InfoQ: Oracle is usually reticent to discuss future roadmaps. Can you give us any indication of where the development track of GraalVM might take us in the next 18 months?
Wuerthinger: Well, the GraalVM team is in Oracle Labs, so we have kind of the opposite problem where we have lots of research projects that are public that may or may not go anywhere beyond a paper in an academic conference. Oracle Labs has a cloud of graduate student collaborators looking to try out ideas using GraalVM.
We have one student who was thinking about linking GraalVM into Chromium so that you could use any language in the browser and not just JavaScript, but I think it is very clear that it is unlikely ever to be released as an Oracle product. You can certainly look for academic papers based on GraalVM to see some other crazy ideas. We've done investigations into some other languages as research projects that may or may not go anywhere, based on community interest.

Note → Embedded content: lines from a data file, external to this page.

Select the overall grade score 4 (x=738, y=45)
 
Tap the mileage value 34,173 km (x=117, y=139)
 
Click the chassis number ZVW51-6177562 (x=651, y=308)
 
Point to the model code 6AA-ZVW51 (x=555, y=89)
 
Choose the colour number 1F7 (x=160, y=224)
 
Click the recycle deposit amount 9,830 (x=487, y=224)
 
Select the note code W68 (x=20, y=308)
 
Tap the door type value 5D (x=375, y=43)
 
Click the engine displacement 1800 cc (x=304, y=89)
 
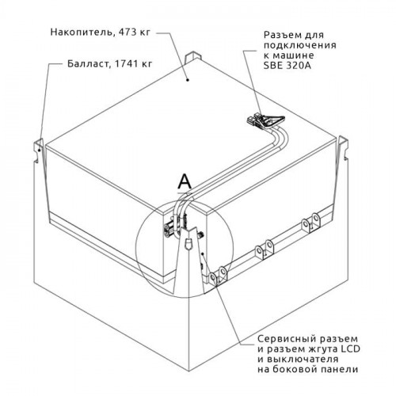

What I can tell you about the roadmap is that we are working on supporting more platforms. The initial release was just for a Linux/X86 and Mac/X86 to minimise the "release stress". We are actively working on Windows support and also on support for the ARM platform (together with Red Hat). There is also quite some stabilisation and completeness work necessary for the languages that are currently marked as "experimental" i.e., R, Ruby, and Python.
In terms of integrations, there are a number of ways that we are going to integrate GraalVM more deeply into MySQL and the Oracle RDBMS that you will see in the next 18 months. But how GraalVM will look like in 18 months will also very much depend on the overall community feedback and contributions.